***** Source data *****
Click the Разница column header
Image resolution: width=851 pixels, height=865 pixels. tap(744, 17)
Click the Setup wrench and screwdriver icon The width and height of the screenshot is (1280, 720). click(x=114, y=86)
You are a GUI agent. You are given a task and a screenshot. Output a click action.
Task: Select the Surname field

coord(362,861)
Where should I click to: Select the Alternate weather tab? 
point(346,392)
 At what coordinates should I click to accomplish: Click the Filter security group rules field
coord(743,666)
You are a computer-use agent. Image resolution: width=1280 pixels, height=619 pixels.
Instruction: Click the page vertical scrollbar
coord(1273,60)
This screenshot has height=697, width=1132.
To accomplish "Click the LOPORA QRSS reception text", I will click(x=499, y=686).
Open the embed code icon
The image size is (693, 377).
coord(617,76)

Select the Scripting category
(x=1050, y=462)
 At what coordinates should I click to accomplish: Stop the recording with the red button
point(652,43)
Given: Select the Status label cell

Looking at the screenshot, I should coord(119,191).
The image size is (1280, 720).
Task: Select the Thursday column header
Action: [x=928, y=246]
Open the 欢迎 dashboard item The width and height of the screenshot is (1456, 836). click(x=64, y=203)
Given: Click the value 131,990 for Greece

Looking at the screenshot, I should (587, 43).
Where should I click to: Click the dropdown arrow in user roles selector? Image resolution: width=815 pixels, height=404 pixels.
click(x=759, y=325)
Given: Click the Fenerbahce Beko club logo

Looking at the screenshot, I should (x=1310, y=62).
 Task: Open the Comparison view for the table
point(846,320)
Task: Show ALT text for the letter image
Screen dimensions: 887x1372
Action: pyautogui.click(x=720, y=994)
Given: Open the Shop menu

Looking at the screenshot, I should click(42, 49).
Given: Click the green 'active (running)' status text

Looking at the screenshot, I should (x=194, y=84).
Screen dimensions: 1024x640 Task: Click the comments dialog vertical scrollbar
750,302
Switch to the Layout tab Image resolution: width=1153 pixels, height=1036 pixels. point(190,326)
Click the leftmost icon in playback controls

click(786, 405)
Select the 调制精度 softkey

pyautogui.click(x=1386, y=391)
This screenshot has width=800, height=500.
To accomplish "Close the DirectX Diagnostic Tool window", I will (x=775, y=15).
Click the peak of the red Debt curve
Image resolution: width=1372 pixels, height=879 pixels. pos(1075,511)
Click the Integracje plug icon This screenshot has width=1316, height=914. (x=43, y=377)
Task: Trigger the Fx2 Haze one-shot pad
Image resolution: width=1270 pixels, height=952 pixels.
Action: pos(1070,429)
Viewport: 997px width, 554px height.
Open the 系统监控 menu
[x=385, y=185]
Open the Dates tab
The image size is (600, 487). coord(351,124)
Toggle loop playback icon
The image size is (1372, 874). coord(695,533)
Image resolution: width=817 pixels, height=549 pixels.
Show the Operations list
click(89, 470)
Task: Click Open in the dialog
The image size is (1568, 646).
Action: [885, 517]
*****
What this task involves - Write out the listing again, swapping "Screen dimensions" for "Screen size" and keeping everything else the same.

Task solution -
Click the Разница column header
Image resolution: width=851 pixels, height=865 pixels. tap(744, 17)
Click the Setup wrench and screwdriver icon The width and height of the screenshot is (1280, 720). click(x=114, y=86)
You are a GUI agent. You are given a task and a screenshot. Output a click action.
Task: Select the Surname field

coord(362,861)
Where should I click to: Select the Alternate weather tab? 
point(346,392)
 At what coordinates should I click to accomplish: Click the Filter security group rules field
coord(743,666)
You are a computer-use agent. Image resolution: width=1280 pixels, height=619 pixels.
Instruction: Click the page vertical scrollbar
coord(1273,60)
This screenshot has height=697, width=1132.
To accomplish "Click the LOPORA QRSS reception text", I will click(x=499, y=686).
Open the embed code icon
The image size is (693, 377).
coord(617,76)

Select the Scripting category
(x=1050, y=462)
 At what coordinates should I click to accomplish: Stop the recording with the red button
point(652,43)
Given: Select the Status label cell

Looking at the screenshot, I should coord(119,191).
The image size is (1280, 720).
Task: Select the Thursday column header
Action: [x=928, y=246]
Open the 欢迎 dashboard item The width and height of the screenshot is (1456, 836). click(x=64, y=203)
Given: Click the value 131,990 for Greece

Looking at the screenshot, I should (587, 43).
Where should I click to: Click the dropdown arrow in user roles selector? Image resolution: width=815 pixels, height=404 pixels.
click(x=759, y=325)
Given: Click the Fenerbahce Beko club logo

Looking at the screenshot, I should (x=1310, y=62).
 Task: Open the Comparison view for the table
point(846,320)
Task: Show ALT text for the letter image
Screen size: 887x1372
Action: pyautogui.click(x=720, y=994)
Given: Open the Shop menu

Looking at the screenshot, I should click(42, 49).
Given: Click the green 'active (running)' status text

Looking at the screenshot, I should (x=194, y=84).
Screen size: 1024x640 Task: Click the comments dialog vertical scrollbar
750,302
Switch to the Layout tab Image resolution: width=1153 pixels, height=1036 pixels. point(190,326)
Click the leftmost icon in playback controls

click(786, 405)
Select the 调制精度 softkey

pyautogui.click(x=1386, y=391)
This screenshot has width=800, height=500.
To accomplish "Close the DirectX Diagnostic Tool window", I will (x=775, y=15).
Click the peak of the red Debt curve
Image resolution: width=1372 pixels, height=879 pixels. pos(1075,511)
Click the Integracje plug icon This screenshot has width=1316, height=914. (x=43, y=377)
Task: Trigger the Fx2 Haze one-shot pad
Image resolution: width=1270 pixels, height=952 pixels.
Action: pos(1070,429)
Viewport: 997px width, 554px height.
Open the 系统监控 menu
[x=385, y=185]
Open the Dates tab
The image size is (600, 487). coord(351,124)
Toggle loop playback icon
The image size is (1372, 874). coord(695,533)
Image resolution: width=817 pixels, height=549 pixels.
Show the Operations list
click(89, 470)
Task: Click Open in the dialog
The image size is (1568, 646).
Action: [885, 517]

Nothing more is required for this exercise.